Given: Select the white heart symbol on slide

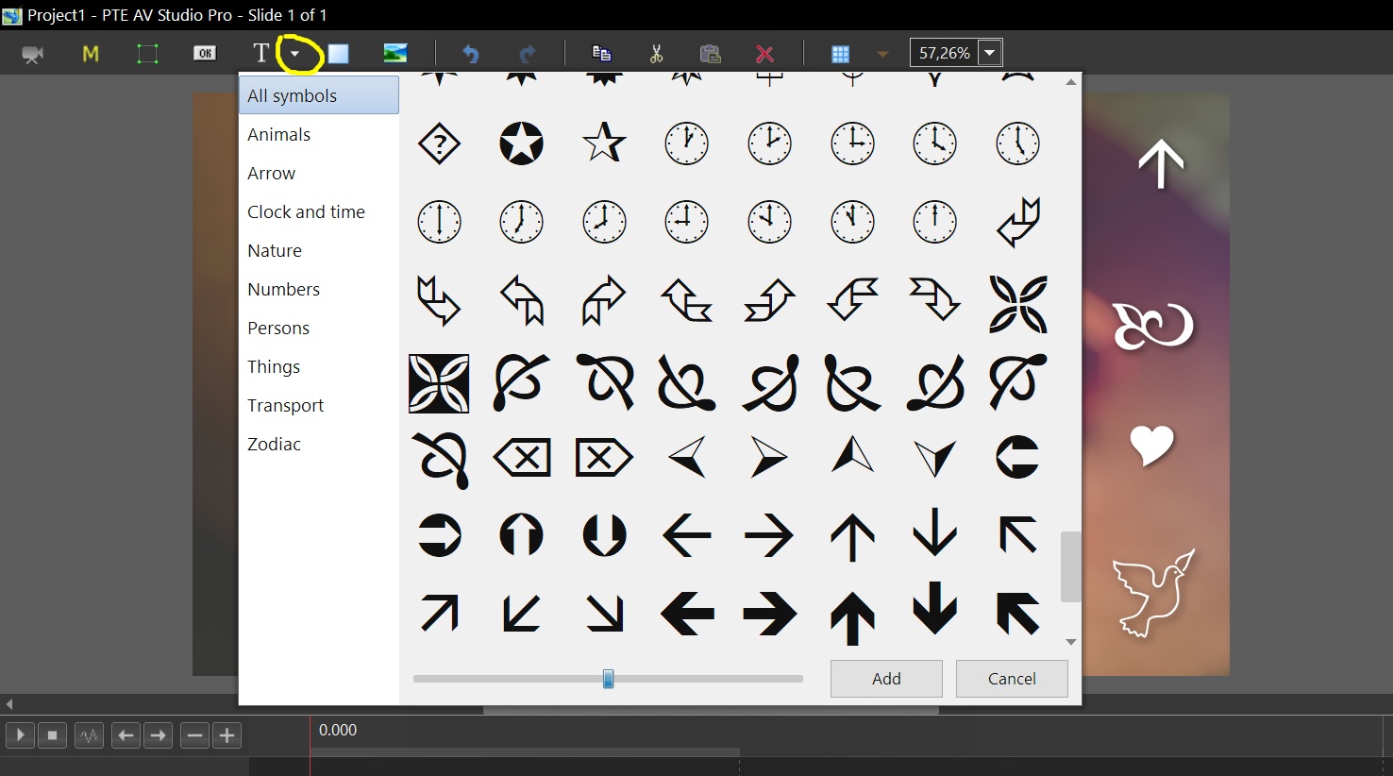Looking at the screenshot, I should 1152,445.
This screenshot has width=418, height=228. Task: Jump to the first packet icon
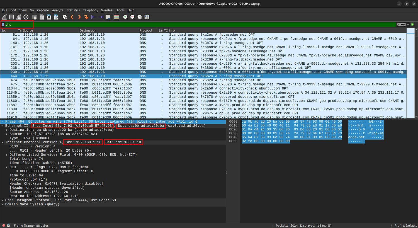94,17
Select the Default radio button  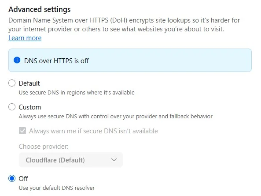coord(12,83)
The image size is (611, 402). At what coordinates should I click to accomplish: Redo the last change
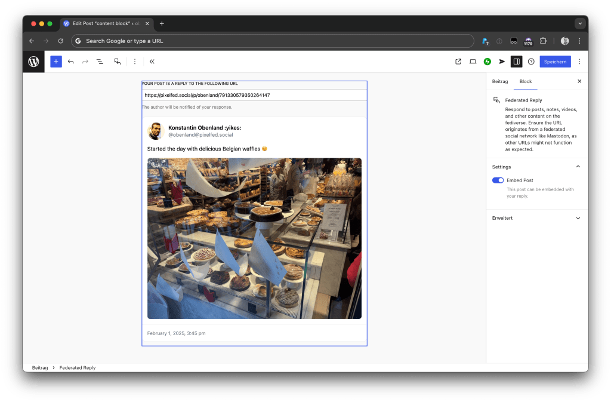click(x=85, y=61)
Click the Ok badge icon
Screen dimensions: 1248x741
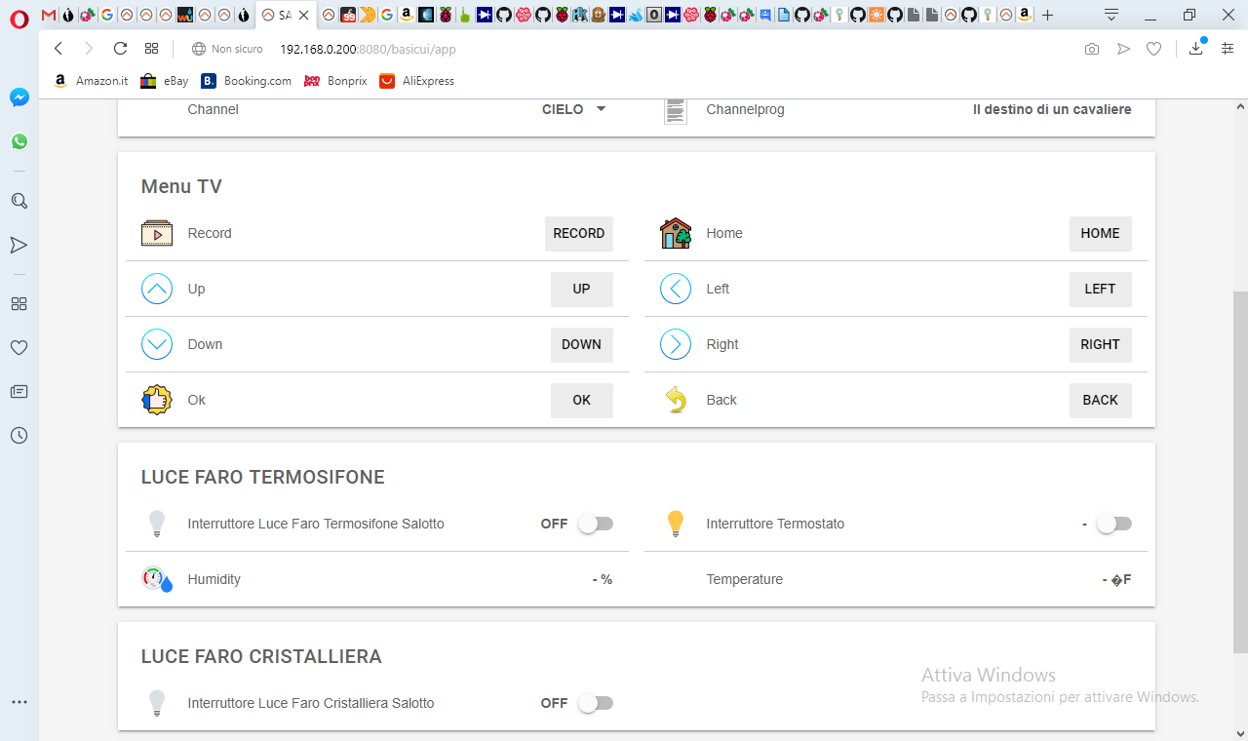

○ ○ ○ ○ ○ ○ ○

» TASK ITEM: No picture is to be included when the lines from the one containing "Click the Ok badge icon" through the end of the material above are output exactly; nothing else is written.

» EXPECTED ANSWER:
Click the Ok badge icon
Screen dimensions: 1248x741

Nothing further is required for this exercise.